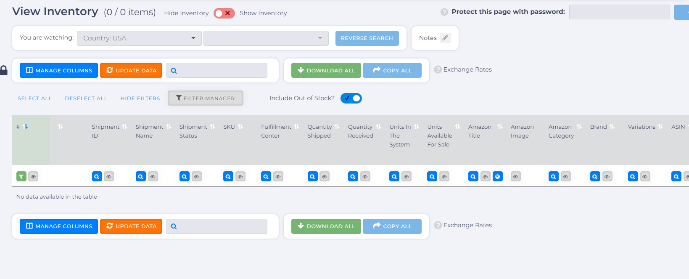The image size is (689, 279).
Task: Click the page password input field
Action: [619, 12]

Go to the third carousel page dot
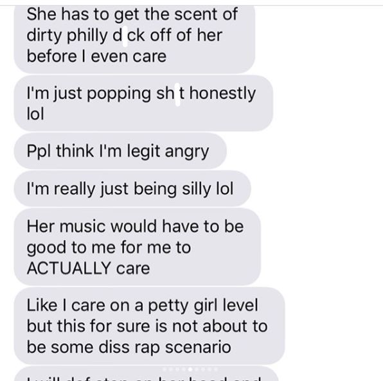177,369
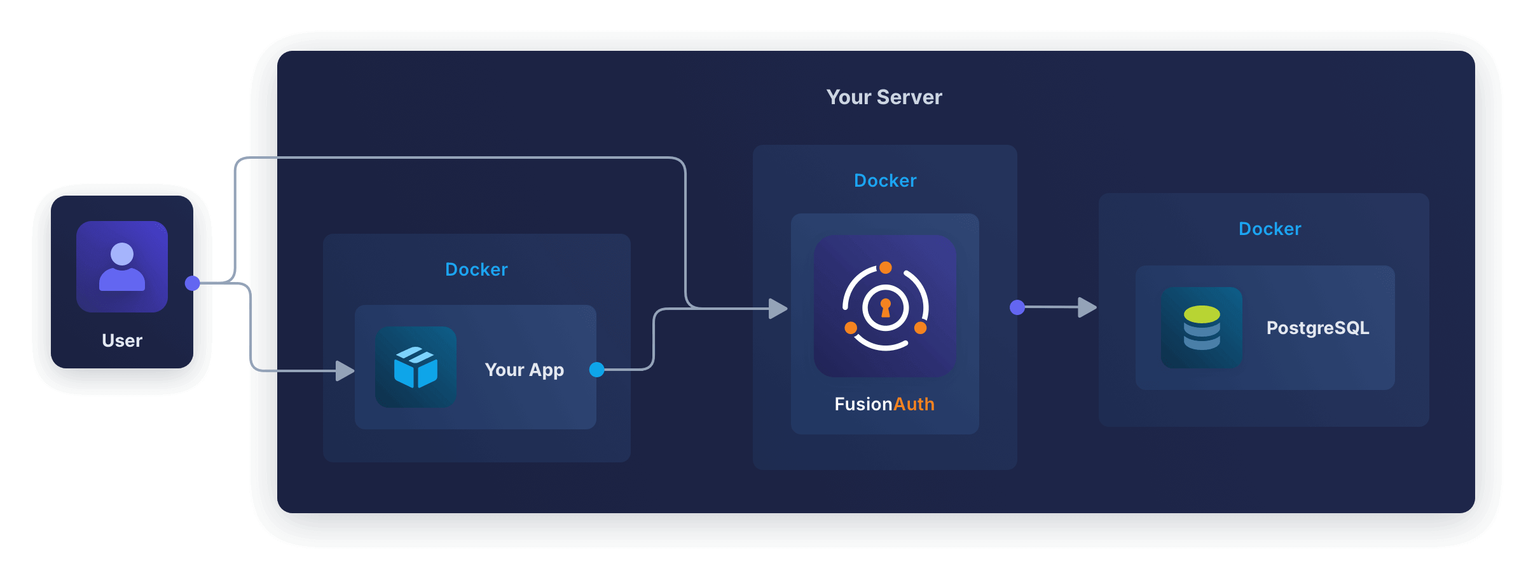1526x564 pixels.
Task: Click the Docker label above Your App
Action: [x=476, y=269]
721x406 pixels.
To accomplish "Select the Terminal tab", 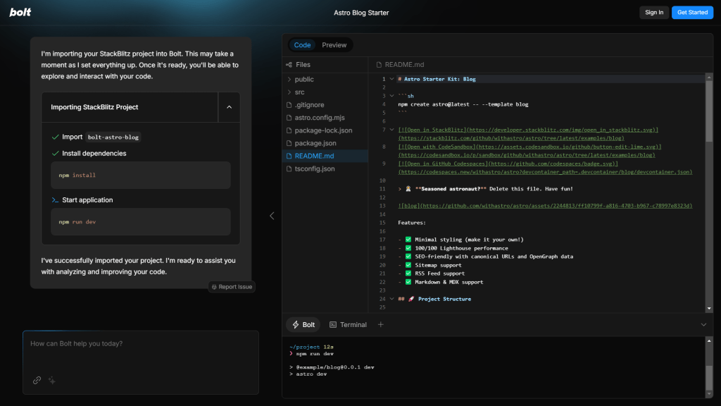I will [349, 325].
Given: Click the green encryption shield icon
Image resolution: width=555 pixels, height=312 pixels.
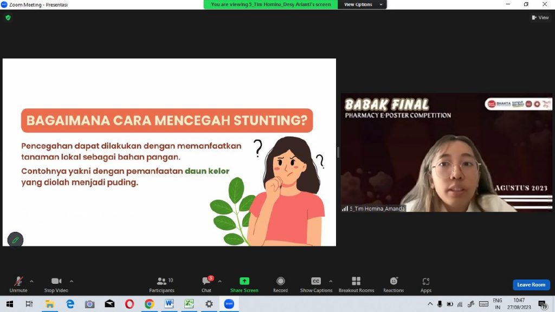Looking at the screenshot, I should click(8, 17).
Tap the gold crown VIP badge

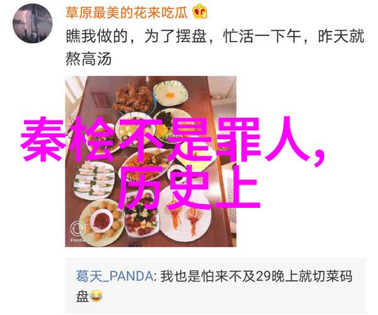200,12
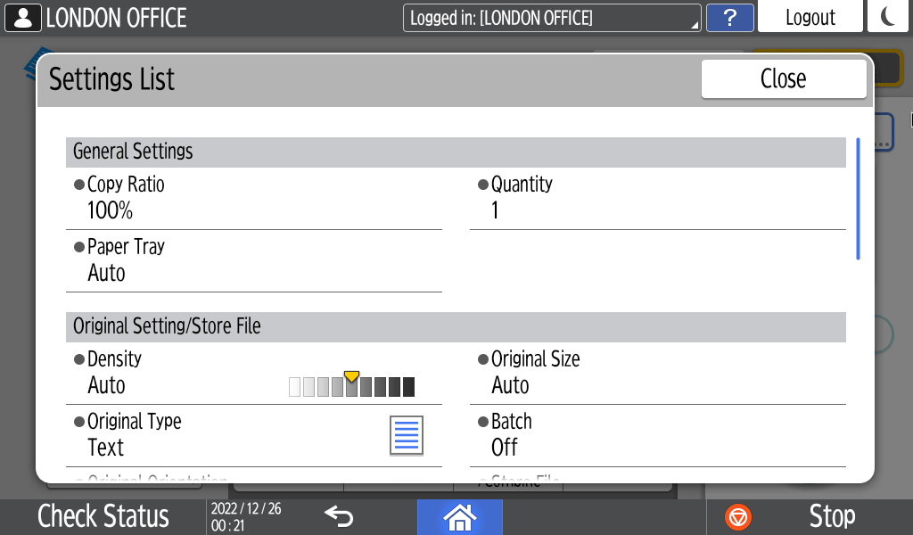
--
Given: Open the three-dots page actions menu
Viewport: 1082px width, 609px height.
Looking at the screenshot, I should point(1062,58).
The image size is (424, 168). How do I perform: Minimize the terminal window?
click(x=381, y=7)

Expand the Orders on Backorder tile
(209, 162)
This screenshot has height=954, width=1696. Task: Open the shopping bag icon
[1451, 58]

What you will do: I would like you to report every line in the listing above that contains "Given".

Expected answer:
Given: Click the green encryption shield icon
Given: Open the three-dots page actions menu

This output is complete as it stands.